*EXERCICES À FAIRE*
a) D'après le texte sur l'ouest du Texas, quel titre Lubbock s'est-elle elle-même attribué ?
b) Reprenez, s'il vous plaît, le texte sur l'ouest du Texas à la suite de sa dernière phrase.
─── EXTRAIT DU TEXTE
L'ouest du Texas est une région désolée qui produit dans des conditions difficiles. Quand elle n'est pas grillée par la fournaise, elle est ravagée par les ouragans ou saccagée par les tempêtes de grêle. Elle ne deviendra jamais un pôle d'attraction touristique. Arrivant en avion par une claire journée d'automne dans le pays du coton autour de Lubbock, je pouvais voir par le hublot un paysage quasiment lunaire: pas de collines, pas d'arbres. Pas d'herbe, pas de voitures. Pas d'êtres humains, pas de maisons. Cette immensité plate et désolée est tout d'abord troublante et intimidante, car il est difficile de ne pas se sentir minuscule, vulnérable, dans un tel endroit. J'ai beau avoir voyagé dans des dizaines de pays à travers les cinq continents, Lubbock au Texas est l'un des endroits les plus étranges que j'aie jamais visités. Et il y a de grande chances que mon tee-shirt — et le vôtre — soit né près de Lubbock, la capitale mondiale autoproclamée du coton.
──────
─── LISTE
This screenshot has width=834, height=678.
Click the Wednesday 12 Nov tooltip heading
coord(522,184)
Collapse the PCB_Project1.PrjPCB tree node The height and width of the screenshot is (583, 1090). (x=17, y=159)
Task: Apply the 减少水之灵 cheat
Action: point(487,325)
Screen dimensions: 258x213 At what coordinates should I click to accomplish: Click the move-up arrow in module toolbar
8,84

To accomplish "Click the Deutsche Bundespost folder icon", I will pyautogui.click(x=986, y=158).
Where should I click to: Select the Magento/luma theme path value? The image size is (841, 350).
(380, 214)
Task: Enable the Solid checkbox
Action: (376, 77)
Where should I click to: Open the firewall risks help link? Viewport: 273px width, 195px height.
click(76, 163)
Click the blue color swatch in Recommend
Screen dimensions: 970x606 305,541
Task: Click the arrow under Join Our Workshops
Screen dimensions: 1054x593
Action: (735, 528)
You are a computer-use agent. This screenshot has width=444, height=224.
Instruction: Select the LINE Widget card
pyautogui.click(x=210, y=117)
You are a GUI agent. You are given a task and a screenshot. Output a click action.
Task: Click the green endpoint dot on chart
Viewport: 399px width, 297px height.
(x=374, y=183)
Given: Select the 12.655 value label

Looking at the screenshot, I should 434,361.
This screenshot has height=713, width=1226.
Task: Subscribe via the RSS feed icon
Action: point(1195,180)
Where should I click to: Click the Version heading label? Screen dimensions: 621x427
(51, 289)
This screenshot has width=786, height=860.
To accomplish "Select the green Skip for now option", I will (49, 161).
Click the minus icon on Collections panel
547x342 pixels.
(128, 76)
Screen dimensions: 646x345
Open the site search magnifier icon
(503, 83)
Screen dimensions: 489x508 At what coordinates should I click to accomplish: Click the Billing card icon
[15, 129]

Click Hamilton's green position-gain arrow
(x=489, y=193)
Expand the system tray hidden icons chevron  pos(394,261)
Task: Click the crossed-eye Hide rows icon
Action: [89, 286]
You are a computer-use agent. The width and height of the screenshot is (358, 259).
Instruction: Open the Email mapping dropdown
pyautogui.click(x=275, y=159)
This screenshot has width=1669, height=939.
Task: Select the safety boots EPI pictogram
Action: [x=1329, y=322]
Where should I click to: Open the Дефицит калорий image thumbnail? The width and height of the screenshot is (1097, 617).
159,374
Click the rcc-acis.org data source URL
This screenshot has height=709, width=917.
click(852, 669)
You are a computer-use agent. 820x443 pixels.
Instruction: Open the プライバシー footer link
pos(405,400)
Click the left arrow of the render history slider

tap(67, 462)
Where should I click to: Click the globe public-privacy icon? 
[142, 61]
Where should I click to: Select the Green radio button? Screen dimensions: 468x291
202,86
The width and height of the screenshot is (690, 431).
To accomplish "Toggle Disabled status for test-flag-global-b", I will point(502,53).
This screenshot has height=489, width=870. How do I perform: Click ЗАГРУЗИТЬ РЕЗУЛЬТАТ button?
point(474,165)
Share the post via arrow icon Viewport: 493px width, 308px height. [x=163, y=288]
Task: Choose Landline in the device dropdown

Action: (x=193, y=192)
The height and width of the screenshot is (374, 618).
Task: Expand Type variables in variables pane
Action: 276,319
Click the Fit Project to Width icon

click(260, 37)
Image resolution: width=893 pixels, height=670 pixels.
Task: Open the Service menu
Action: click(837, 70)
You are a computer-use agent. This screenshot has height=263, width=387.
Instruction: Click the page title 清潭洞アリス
──────
*RÉPONSES*
a) Celui de capitale mondiale du coton.

b)
Les habitants de cette région austère, et cependant d'une âpre beauté, sont adaptés à l'environnement. La terre, avec son humeur imprévisible et ses échelles demesurée, les a rendus humbles, mais elle les a aussi rendus fiers de leur succès quand ils ont réussit à la dompter et à tirer l'or blanc et duveteux de leurs plants de coton. Une légende locale raconte que, lorsque Dieu a créé le Texas de l'Ouest, Il a par erreur oublié de façonner des collines, des vallées, des rivières et des arbres. Regardant le résultat nu et inhospitalier qu'Il avait fabriqué, Il envisagea de recommencer, puis il se ravisa: «Je sais ce que je vais faire, se dit-Il, je vais simplement créer des gens qui aiment ce genre d'endroits.»
Ainsi fit-Il.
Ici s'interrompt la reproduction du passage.